The objective of this paper is to shed empirical light on spatial characteristics of land fragmentation (LF) and the nexus between LF and the geographical or social conditions of farmers. We collected data from the “Agricultural Land Information System,” cadastral data from three cities in Hyogo Prefecture, and “Plot Polygon” data from MAFF. We then processed these data and calculated LF indices that contain the average plot size, Simpson index, maximum distance between plots, and standard distance between plots. Using LF indices, we firstly examined the spatial autocorrelation of LF using Moran’s I. In addition, we applied the spatial autoregressive model to investigate the correlation between LF and rural community conditions. The main results of our analysis are as follows. Firstly, the calculated Moran’s I showed that all LF indices have spatial autocorrelation. This implies that there were strategic interactions between farmers at the time of farmland accumulation. Secondly, spatial econometric analysis considering autocorrelation of LF has revealed that geographical conditions such as the steepness of land and average plot size significantly correlated to LF. On the other hand, we could find little evidence of correlations between LF and social conditions such as the number of farmers or the number of meetings in rural communities.

1. はじめに

今日,農業人口の高齢化等によって,担い手と呼ばれる大規模な経営体への農地集積が進展している.しかし,農地集積の過程で,担い手が遠隔地の圃場を引き受けざるを得ないケースも発生し,その結果,耕作圃場が空間的に分散するという状況が生じる.こうした圃場分散に伴う通作距離の増大によって,作業時間の増加や燃料コストの上昇がもたらされる.さらに,圃場分散による弊害はこうした点にくわえて,圃場が連坦化されないことで,大型機械の導入が困難になるといった点も指摘される(梅本,2019).
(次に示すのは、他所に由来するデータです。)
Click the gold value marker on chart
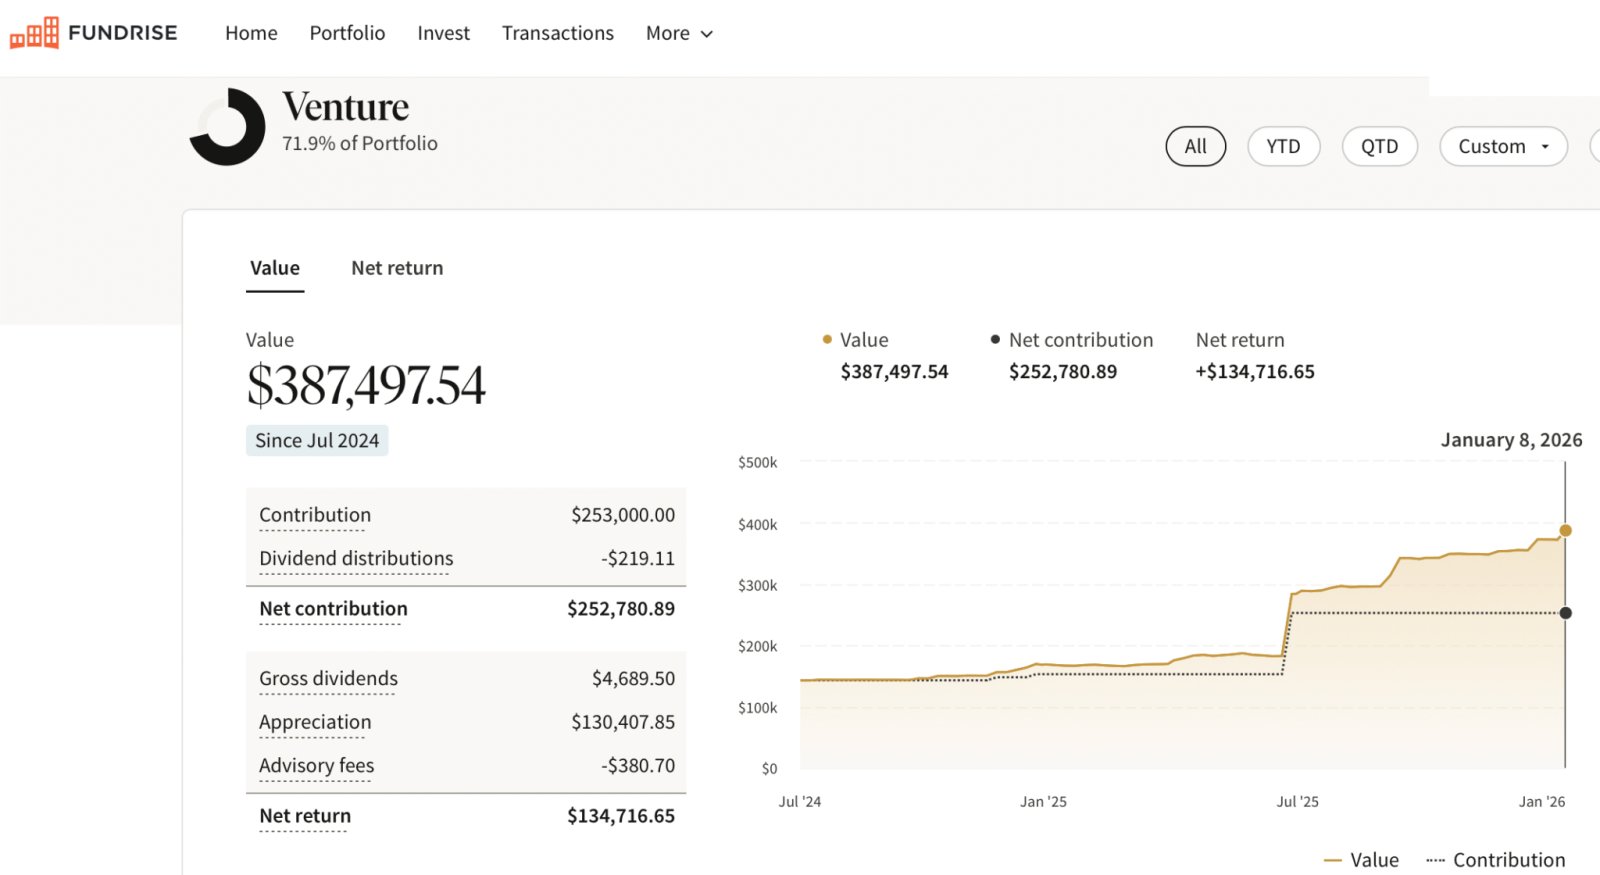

圃場分散を解消し,団地化を進めることは生産コスト削減に有効な手段であると認識されるが,そのためには,圃場分散発生のメカニズムや圃場分散に関わる条件を整理することが有効であろう.この点に関して,実態調査をもとに検討した研究蓄積は膨大である.例えば,田畑(1995)は圃場分散の発生要因や問題点を,包括的に整理している.また,個別事例をもとに圃場分散に対する農家行動を検討した研究として,細山(2004)山浦(2008)井坂(2019)などがあげられる.一方で,圃場分散に関わる条件について計量的に分析した研究は,管見によれば少数にとどまる.例えば,仙田・藤栄(2009)は,圃場の最大2点間距離を圃場分散の変数とし,圃場分散に関連する要因を計量的に検討している.また,Tan et al.(2006)は,中国において圃場分散に影響を与える要因を整理し,圃場数や圃場面積にいかなる要因が影響するか,計量的に検討している.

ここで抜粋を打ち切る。